The behavior of {MIN,MAX}NAN differs from that of {MIN,MAX}NUM when only one of the inputs is NaN: -NUM will return the non-NaN argument while -NAN would return NaN. It is desirable to lower to @llvm.{min,max}num to -NAN if they don't have a native instruction for -NUM. Notably, ARMv7 NEON's vmin has the -NAN semantics. N.B. Of course, it is only safe to do this if the intrinsic call is marked nnan. llvm-svn: 266279
author: David Majnemer <david.majnemer@gmail.com> 2016-04-14 07:13:24 +0000
committer: David Majnemer <david.majnemer@gmail.com> 2016-04-14 07:13:24 +0000
commit: 0f26b0aeb4a91418d4c273bb25ab22f3b416a960 (patch)

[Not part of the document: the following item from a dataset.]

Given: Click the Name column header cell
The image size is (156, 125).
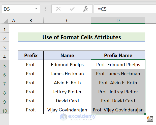Looking at the screenshot, I should tap(67, 55).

tree: f4a1cfadf86bfb6a4a6aa20c9df02cea75ebfbef /llvm/lib/Transforms
parent: d871531687b062862234a3346b50f1824e27ed3b (diff)
download: bcm5719-llvm-0f26b0aeb4a91418d4c273bb25ab22f3b416a960.tar.gz
bcm5719-llvm-0f26b0aeb4a91418d4c273bb25ab22f3b416a960.zip
3 files changed, 32 insertions, 7 deletions
diff --git a/llvm/lib/Transforms/Vectorize/BBVectorize.cpp b/llvm/lib/Transforms/Vectorize/BBVectorize.cpp
index 5d3af4590d8..b43951d3f40 100644
--- a/llvm/lib/Transforms/Vectorize/BBVectorize.cpp
+++ b/llvm/lib/Transforms/Vectorize/BBVectorize.cpp
@@ -1117,16 +1117,25 @@ namespace {
       }
 
       if (IID && TTI) {
+        FastMathFlags FMFCI;
+        if (auto *FPMOCI = dyn_cast<FPMathOperator>(CI))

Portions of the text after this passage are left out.